“Poor dear! Oh, God help her, poor dear! I know what it is myself; but I was with him till the last moment. She will think if she had been here it would never have happened. Oh, God help her, poor dear! Then,” she added a minute after, as if this had been a reason, “you must get your boxes ready and come with me at once, my poor children; I cannot leave you here. I tell you I don’t know whether I shall be glad or sorry, if it is settled that you are Leonard Crosthwaite’s children. Sorry, I suppose, because I shall lose my money; but now that I know you I should be almost as sorry to lose you.”
This, though it was sudden, was real and true; for the kind woman felt that she had done them injustice. They were not dangerous adventuresses, hunting Geoff, but good girls, breaking their hearts for their mother, and counting the days till she should hear that terrible news. Mrs Underwood jumped into enthusiasm for them because she had been so much afraid of them before.
“You shall not lose either us or the money,” said Grace. “We had resolved before Mr Geoffrey was here, that we should do nothing more and think nothing more about it. If papa had meant us to do anything he would have said so. We made up our minds to this—this morning, before Mr Geoffrey was here.”
“My dears!” said Mrs Underwood, bewildered. She had no head for business, and she could not understand more than one thing at a time. She withdrew her arm a little and said doubtfully, “Then Geoffrey has been here?”

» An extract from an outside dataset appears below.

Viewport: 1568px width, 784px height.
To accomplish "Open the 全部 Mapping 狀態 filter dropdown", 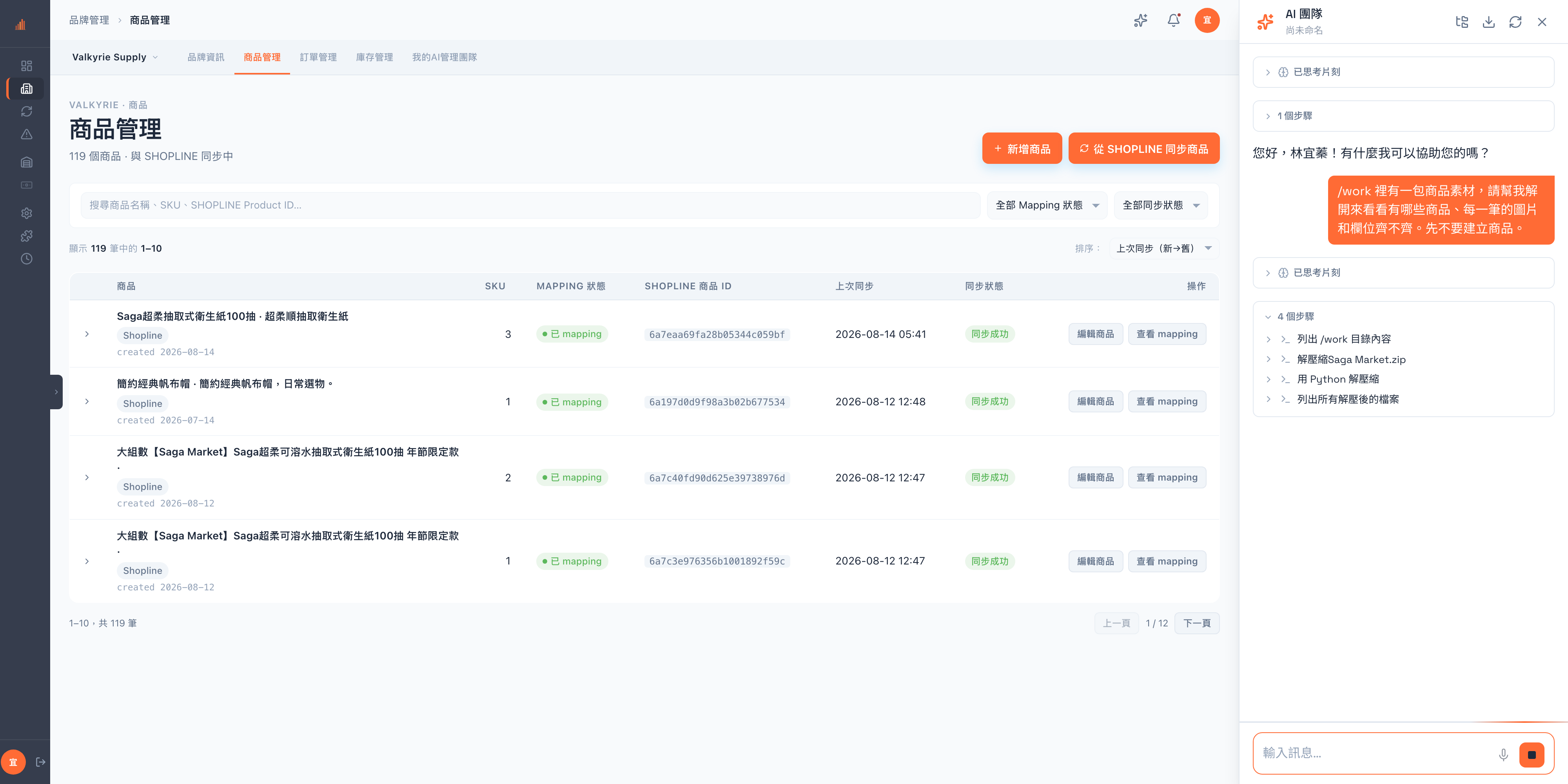I will pos(1046,205).
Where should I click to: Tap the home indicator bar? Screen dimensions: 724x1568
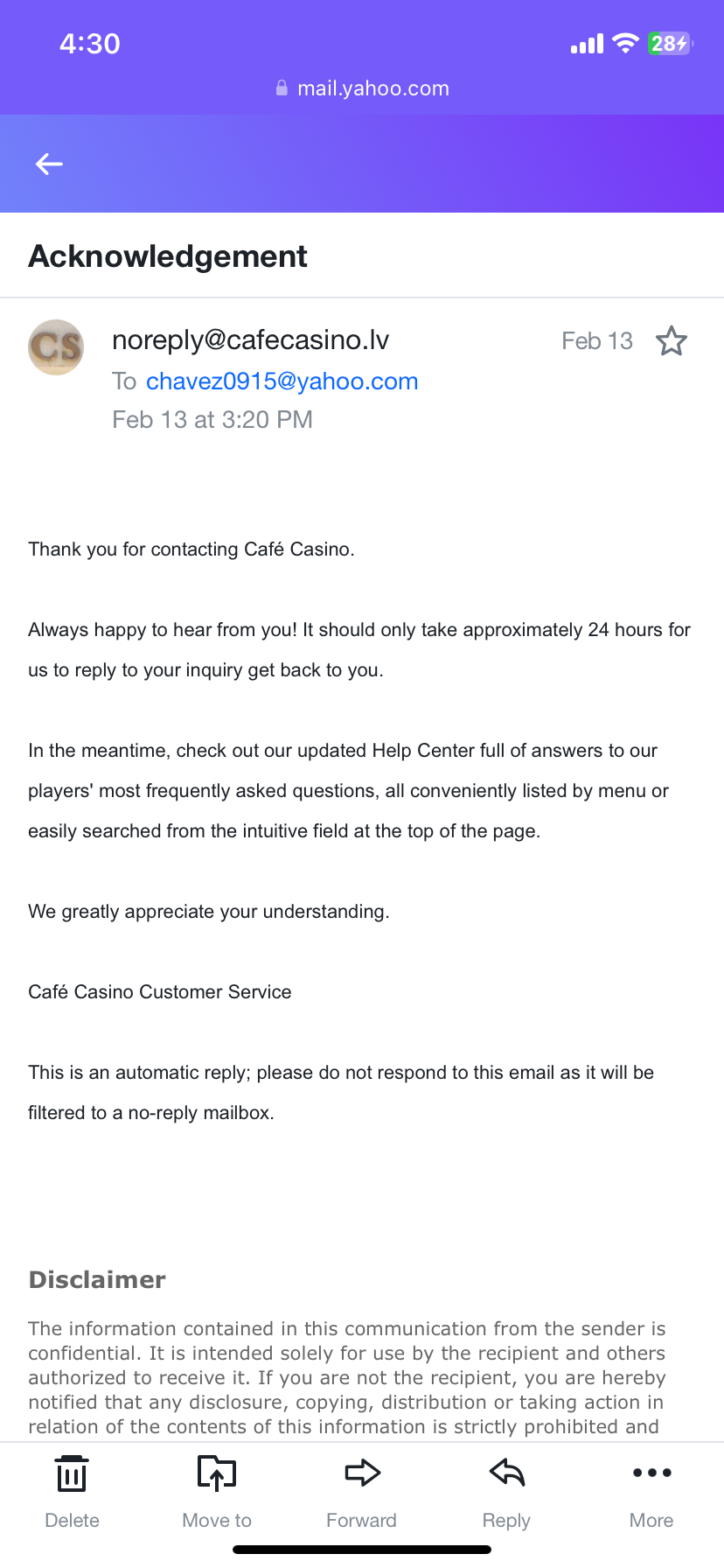(362, 1550)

“He came—in the most generous, noble way. I am so glad, I am so thankful,” cried Grace, “and so is Milly—that we had quite made up our minds before.”
Mrs Underwood breathed forth a sigh of resignation. “I must hear all about this after,” she said, faltering; “but, my dears, the fly is standing at the door, and it is no use keeping it waiting. Put up your things as quickly as you can. Anna thinks—I mean I feel quite sure that you ought not to be staying at an inn in your circumstances. If your luggage is too heavy for the fly the heavy boxes can be sent afterwards. Of course you have all your coloured things, poor dears; and to go into such deep mourning with nobody to advise you! The best thing will be to bring just what is necessary. Run and put your things together and I will wait here.”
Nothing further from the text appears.